The idea of a rewards-based learning system is something most people can likely relate to. Any dog owner has experienced how much more likely their pet is to perform a trick when it realizes it will get a treat. A reward for an A.I. is similar. A technique often used in designing artificial intelligence is reinforcement learning, which offers a way to teach machines to do things that would be difficult to achieve through explicit instruction.
With reinforcement learning, when the A.I. takes an action, it receives either positive or negative feedback based on the parameters you've given it, and then tries to optimize its actions to receive more positive rewards.
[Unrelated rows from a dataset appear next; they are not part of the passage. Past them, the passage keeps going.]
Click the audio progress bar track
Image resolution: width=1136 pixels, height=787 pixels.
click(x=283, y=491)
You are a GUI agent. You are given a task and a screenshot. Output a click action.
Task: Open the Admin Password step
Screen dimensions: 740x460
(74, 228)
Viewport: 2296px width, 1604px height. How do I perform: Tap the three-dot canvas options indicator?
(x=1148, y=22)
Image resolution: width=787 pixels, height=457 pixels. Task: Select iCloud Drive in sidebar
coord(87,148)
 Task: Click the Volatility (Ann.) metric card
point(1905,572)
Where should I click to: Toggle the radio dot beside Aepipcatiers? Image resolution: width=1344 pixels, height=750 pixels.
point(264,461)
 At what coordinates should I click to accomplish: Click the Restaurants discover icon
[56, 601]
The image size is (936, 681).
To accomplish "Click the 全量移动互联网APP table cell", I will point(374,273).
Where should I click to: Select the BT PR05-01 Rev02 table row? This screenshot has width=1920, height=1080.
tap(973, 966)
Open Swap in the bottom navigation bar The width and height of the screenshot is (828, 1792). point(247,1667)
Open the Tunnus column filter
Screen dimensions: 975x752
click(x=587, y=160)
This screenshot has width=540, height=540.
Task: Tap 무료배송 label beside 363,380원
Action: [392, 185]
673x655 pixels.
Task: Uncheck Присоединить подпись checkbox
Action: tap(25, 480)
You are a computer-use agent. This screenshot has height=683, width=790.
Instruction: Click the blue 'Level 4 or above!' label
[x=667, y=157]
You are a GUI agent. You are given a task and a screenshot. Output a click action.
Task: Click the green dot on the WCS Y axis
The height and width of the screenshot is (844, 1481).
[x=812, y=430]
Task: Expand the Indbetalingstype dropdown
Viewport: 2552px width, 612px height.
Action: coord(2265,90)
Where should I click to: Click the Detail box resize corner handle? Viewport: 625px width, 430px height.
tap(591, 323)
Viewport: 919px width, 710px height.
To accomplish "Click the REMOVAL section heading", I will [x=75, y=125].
However, the reward can’t just be programmed into the A.I. - it has to interact with its environment to learn which actions will be considered good, bad, or neutral. Again, the idea is similar to a dog learning that tricks can earn it treats or praise, but misbehaving could result in punishment.
The technique was employed by AlphaGo, a program developed by Google researchers to play the ancient board game Go. While the rules of Go are simple, it is hard to explain how to play well, and players normally develop an intuitive aptitude through many hours of practice. The system learned by giving the A.I. agent a positive reward every time it created a successful sequence.
What's even more interesting is when you marry these techniques to try to produce creative outcomes from A.I.s. “There is no reason why machines cannot be curious and creative,” says Jürgen Schmidhuber, a professor at the University of Lugano in Switzerland who performed pioneering research on the type of neural networks used by Google’s researchers, and who has experimented with creativity using reinforcement learning.
Magenta is a Google Brain / Tensorflow project that aims to answer questions around whether A.I. can produce compelling creative outcomes. Watching these experiments continue to unfold and seeing machine learning gain new layers of complexity is fascinating. How will you and your organisation prepare for the onset of evolving machine intelligence?
They use an approach known as reinforcement learning to add simple principles of music theory—avoid repeating a refrain too often, do not play too quickly or slowly, and so on—to the overall learning process. The network receives a positive reward every time it produces a sequence of notes that not only resembles the patterns seen in previous songs, but also adheres to the musical rules it has been given.